───── READING PASSAGE ─────

Curators Andrea Lissoni, Marina Pugliese, and Russell Storer discuss the inspiration, challenges, and discoveries in organising the M+ Special Exhibition.
Ahead of the opening of the M+ Special Exhibition Dream Rooms: Environments by Women Artists 1950s–Now in Hong Kong, the curators met to discuss the history of the exhibition, including the original presentation, Inside Other Spaces. Environments by Women Artists 1956–1976 (2023–2024) at Haus der Kunst München, and when it travelled as Ambienti 1956–2010, Environments by Women Artists II (2024) to MAXXI in Rome. The conversation also explores how care efforts, collaboration, and commissions bring to light, and sometimes bring back to life, the history, and significant contributions of artists—including works by Asian women—in understanding the impact their ‘environments’ have made in shaping today’s immersive experiences.
Aleksandra Kasuba. Spectral Passage, 1975. Reconstruction Haus der Kunst München, 2023. Adapted reconstruction for the spaces of M+, 2025. Installation view of Dream Rooms: Environments by Women Artists 1950s–Now, 2025. © Estate of Aleksandra Kasuba. Photo: Dan Leung, M+, Hong Kong
Ingrid Pui Yee Chu: What is the historical significance of the first exhibition at Haus der Kunst?
Andrea Lissoni: Haus der Kunst is an institution that does not have a collection, supporting younger and mid-career artists working to bridge historical, forgotten, or unconsidered moments in art. This history hasn’t necessarily been acknowledged, allowing for the most experimental and adventurous research of contemporary times.

─────

## EXERCISE TASKS
**A.** Reproduce the stretch of the passage on the Dream Rooms exhibition from "Andrea Lissoni: Haus" through "of contemporary times.", word for word.
**B.** Take the passage on the Dream Rooms exhibition further, picking up right after its final sentence.

───── RECORDED DATA ─────

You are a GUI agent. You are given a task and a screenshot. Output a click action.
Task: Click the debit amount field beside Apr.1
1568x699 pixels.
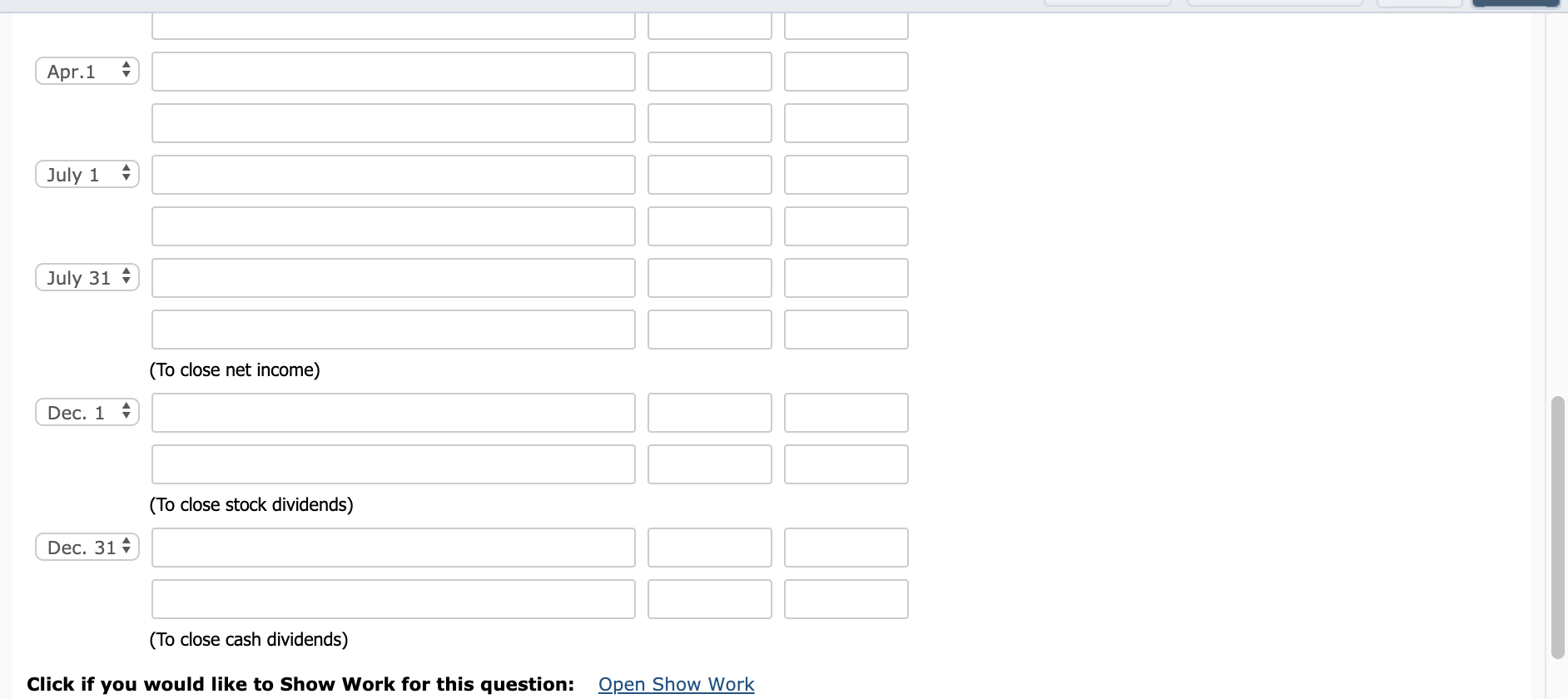(709, 71)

─────

## IN RESPONSE
**A.**
Andrea Lissoni: Haus der Kunst is an institution that does not have a collection, supporting younger and mid-career artists working to bridge historical, forgotten, or unconsidered moments in art. This history hasn’t necessarily been acknowledged, allowing for the most experimental and adventurous research of contemporary times.

**B.**
The initial idea was to track the history of ‘environments’ as an art form after the Second World War. My predecessor, Okwui Enwezor (1963–2019), had previously conceived Postwar: Art Between the Pacific and the Atlantic, 1945–1965 (2016–2017), a game-changing exhibition focusing on the Asia-Pacific region, covering around the same time period, which Inside Other Spaces humbly answers.[1]
In 2020, I reached out to Marina, an art historian who specialises in conservation and who had surveyed all the environments by the first artist to have ever made them, Lucio Fontana. We started by collecting as many sources as possible of these environments. After almost two years, we had an incredible amount of adventurous, visual, and colourful environments conceived by artists and collectives.
Our research also resulted in a very different history: the story of women artists who made extraordinary and surprisingly untracked environments. It was transgenerational, transnational, and transdisciplinary, impeccably linking artists providing a critical take through immersive experiences. We also considered in consultation with specialists, if it made sense to curate a show only of women artists in 2023 and decided to move ahead.
Ingrid: Notably, some works are meticulously detailed reconstructions from archival materials. Marina, could you share more about these environments as an art historian who specialises in conservation?
Marina Pugliese: It’s important to go back to what an environment is: an immersive work of art, in-between design, art, and architecture. The very first to create one was the Italian-Argentinian artist Lucio Fontana in 1949. There were others before him, but he was the one claiming to have invented a radical new art form. Together with my co-curator Barbara Ferriani, who is also a conservator, we transformed my PhD research on Fontana’s environments into a 2017 exhibition at Pirelli HangarBicocca in Milan.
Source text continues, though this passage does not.